Derivados

Operar con 'warrants', tanto al alza como a la baja

Los warrants son instrumentos financieros que se negocian en Bolsa y que pertenecen al grupo de los derivados, concretamente al de las opciones. Por tanto son un derecho a comprar (warrant call) o vender (warrant put) un activo subyacente en una fecha futura y a un precio preestablecidos.

La mayoría de las características de las opciones financieras son compartidas por los warrants: una fecha de vencimiento fijada, un precio de ejercicio determinado o un multiplicador, entre otros, pero hay algunos términos que los diferencian.

Generalizando, hay dos tipos de negociación con los derivados, una es la que se realiza a través de mercados organizados (donde encontramos todas las características del contrato estandarizadas y ningún riesgo de contrapartida, ya que la contrapartida es la cámara de compensación del mercado en cuestión), y otra es la que se produce over the counter (OTC), es decir, fuera de los mercados organizados.

En estos últimos la operación se realiza con una contrapartida concreta, con lo cual se asume todo el riesgo de que no cumpla con sus obligaciones de pago al vencimiento del contrato (aunque este riesgo muchas veces se ve bastante reducido en función de la entidad con la que se contrata la opción), pero al tiempo se pueden determinar las características del contrato totalmente a medida (la fecha de vencimiento, el precio de ejercicio, el nominal, y otras).

Los warrants son un híbrido, en términos de cotización, entre ambos tipos de mercado, no son a medida, sino que se emiten con unas características determinadas, pero tampoco pertenecen a los mercados oficiales de opciones y futuros financieros de cada país. Son títulos emitidos por una entidad concreta pero que cotizan en Bolsa, es decir, que se pueden contratar igual que cualquiera de los valores cotizados en cada una de las Bolsas oficiales (como por ejemplo, cotizan acciones de Telefónica, Endesa o BBVA).
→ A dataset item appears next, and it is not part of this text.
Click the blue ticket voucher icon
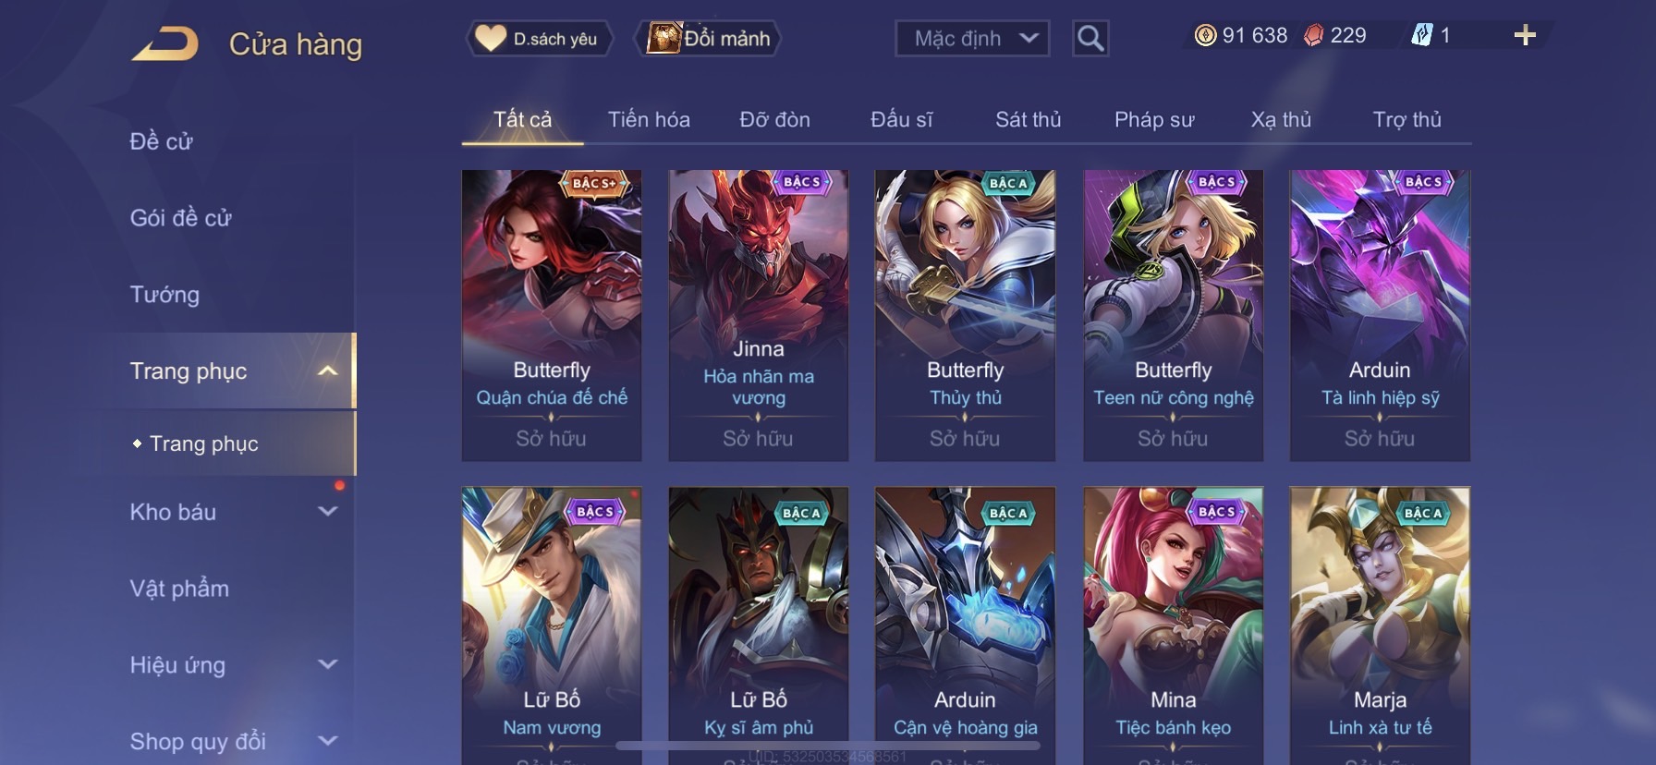 1421,35
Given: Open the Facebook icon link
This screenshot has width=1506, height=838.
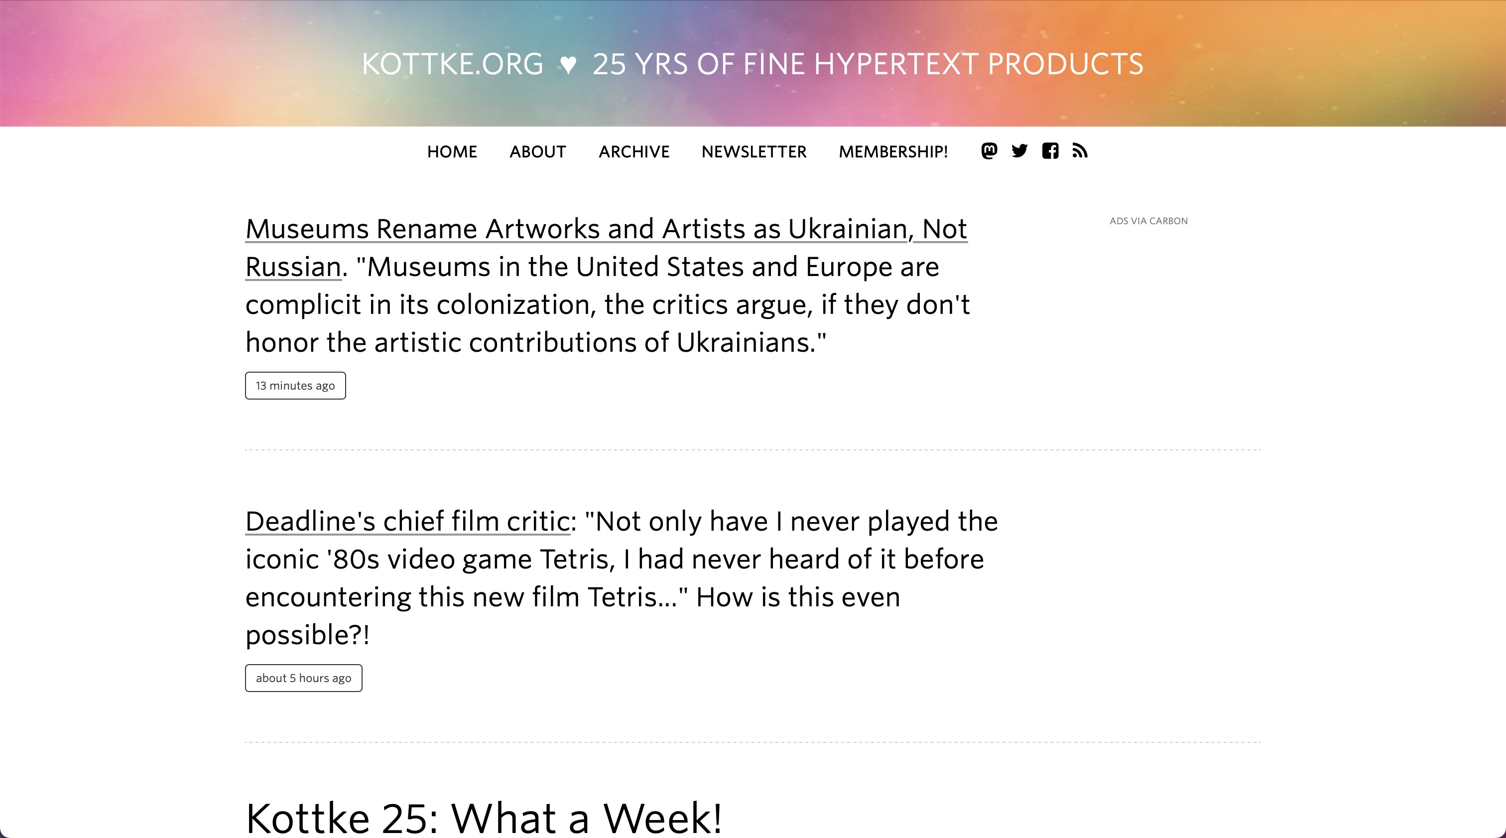Looking at the screenshot, I should pyautogui.click(x=1050, y=151).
De hecho, guardan ciertas similitudes con las acciones, como el tratamiento fiscal o la imposibilidad de vender warrants sin tenerlos previamente en cartera.

Muchas veces se comenta que la liquidez de estos derivados es bastante mayor que la de las opciones de mercados organizados (MEFF en el caso español), ya que la entidad emisora cotiza precios con independencia del volumen. Pero en este punto algunos expertos discrepan ya que en las pantallas de los mercados oficiales de opciones y futuros a veces aparece un volumen cotizado según los precios de oferta y demanda 'obligados' (los creadores de mercado tienen obligación de poner horquillas de precios permanentemente), pero en el momento en el que se pide una cotización concreta para un vencimiento y un precio de ejercicio el volumen que aflora es el de interés real de mercado, que suele ser superior; y además los precios son cotizados por distintos miembros del mercado al mismo tiempo.